The other report, from Ben Schiller, under a heading: ‘‘ Forget Fukushima, Nuclear Power Has Saved 1.8 Million Lives’’ sums up:
Two researchers at NASA’s Goddard Institute of Space Studies calculate the damage if the world hadn’t had nuclear power for the last several decades, and what damage might be caused if communities don’t embrace the technology.
Pushker Kharecha and James Hansen estimate that 4900 people died through nuclear power between 1971 and 2009, mostly from workplace accidents and radiation fallout.
But, they say 370 times more people (1.84 million) would have died, had the same power been generated from fossil fuels.
The scientists’ figures are based on estimates of mortality caused by pollution, which killed 1.2 million people in China in 2010.
Their research is that no deaths have been attributed in a ‘‘scientifically valid manner’’ to radiation from the other two major accidents – Three Mile Island in 1979, where a 20-year comprehensive scientific health assessment was done, and at Fukushima Daiichi.
But a United Nations study of the 1986 Chernobyl accident, the worst in history, insists that only 43 people died, including 15 first responders.
And while we’re at it, Auckland has a situation very much smaller in scale, the crucial fallout is in fact and opinions.
The difference so far: Retired long-serving civil defence man Gary Westbury highlighted problems in super-city centralised emergency services, controlled from a central city HQ.

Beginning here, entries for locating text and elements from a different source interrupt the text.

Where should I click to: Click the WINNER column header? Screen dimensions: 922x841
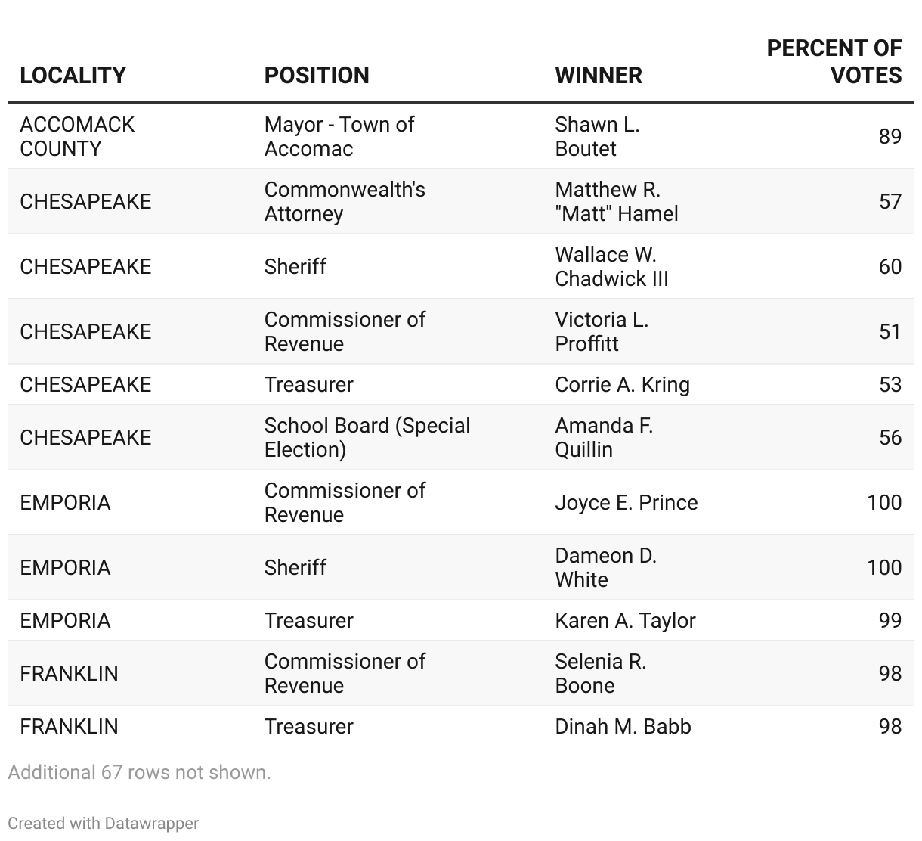[x=599, y=75]
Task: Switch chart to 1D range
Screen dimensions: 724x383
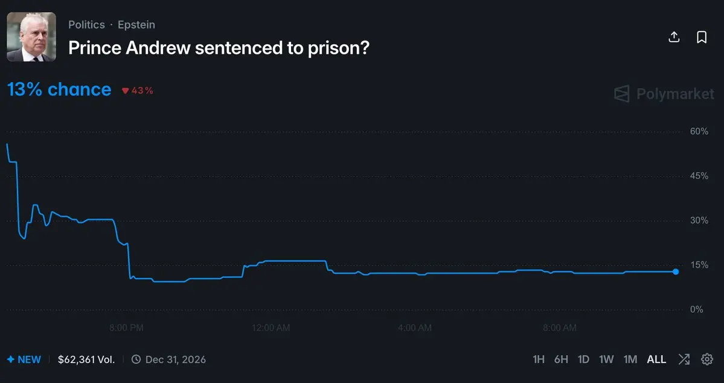Action: pyautogui.click(x=584, y=359)
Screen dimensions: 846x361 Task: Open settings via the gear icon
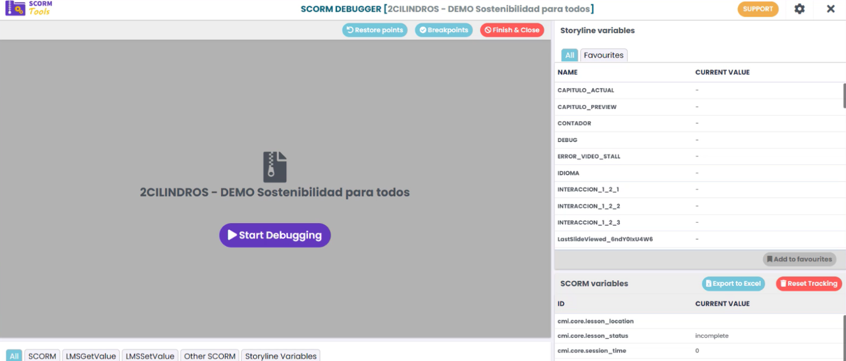tap(799, 9)
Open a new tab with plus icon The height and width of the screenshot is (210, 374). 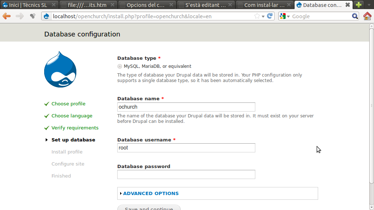click(x=359, y=5)
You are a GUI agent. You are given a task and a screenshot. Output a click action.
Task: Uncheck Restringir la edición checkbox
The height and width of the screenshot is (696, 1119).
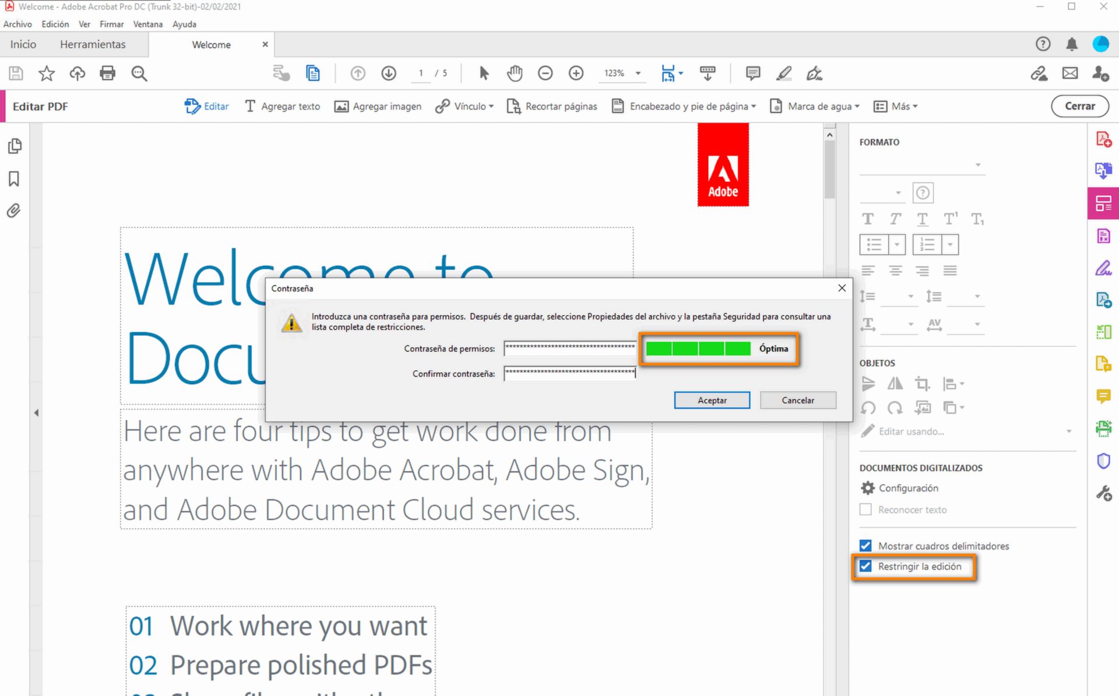(865, 566)

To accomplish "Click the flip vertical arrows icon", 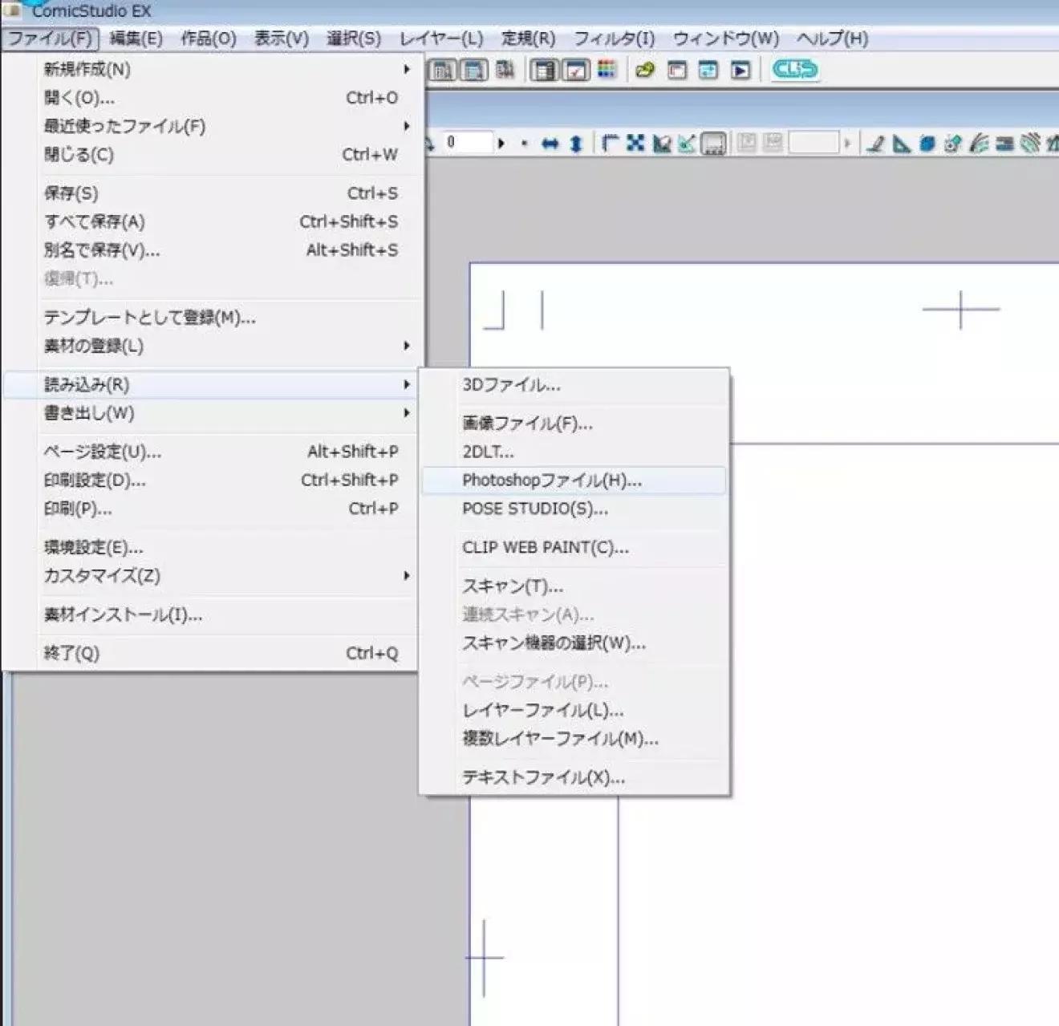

Civil Defence supreme Clive Manley replied: All is well.
Totally unconvinced, Gary now asks are we waiting for a major emergency to resolve worrying issues about the ability of key services to cope with disaster?
His reaction, headed ‘‘Auckland city’s growing risk’’:
‘‘Warnings of probable flaws in the emergency management planning for a major disaster in Auckland have been fobbed off by the current Civil Defence management, but criticism has been supported by many who are, or were, closer to reality. One major flaw is having all your eggs in one basket with only one centre for all communication.
‘‘Responding to, or even replying to, every message at the start and during a disaster at all levels (local, regional, national, and operational) is impractical and ridiculous. They do not have the staff.
‘‘Gaps in their emergency communication networks are serious (and secret) but have not, or cannot, be resolved.
‘‘Local communities are an integral part of Civil Defence but they will suffer as Auckland grows, all services and the infrastructure become overloaded and resources diminish.
‘‘They do not have any actual bases to work from, clearly visible identification, or authority to manage people before or during a disaster.
‘‘Volunteers disappearing rapidly have not been replaced fast enough. Local emergency response/rescue teams have been isolated and must now operate separately from emergency services – contrary to what they told us about their so-called support.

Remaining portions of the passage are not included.